> _The records_:
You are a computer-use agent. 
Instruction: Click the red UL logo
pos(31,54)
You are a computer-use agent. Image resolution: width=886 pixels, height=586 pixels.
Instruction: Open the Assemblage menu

> _Stated task_:
Recast every line of the items above as a Markdown table with two columns, No. and Text, numbering the rows in order and skipping any blank lines.

> _Problem solution_:
| No. | Text |
|---|---|
| 1 | You are a computer-use agent.  |
| 2 | Instruction: Click the red UL logo |
| 3 | pos(31,54) |
| 4 | You are a computer-use agent. Image resolution: width=886 pixels, height=586 pixels. |
| 5 | Instruction: Open the Assemblage menu |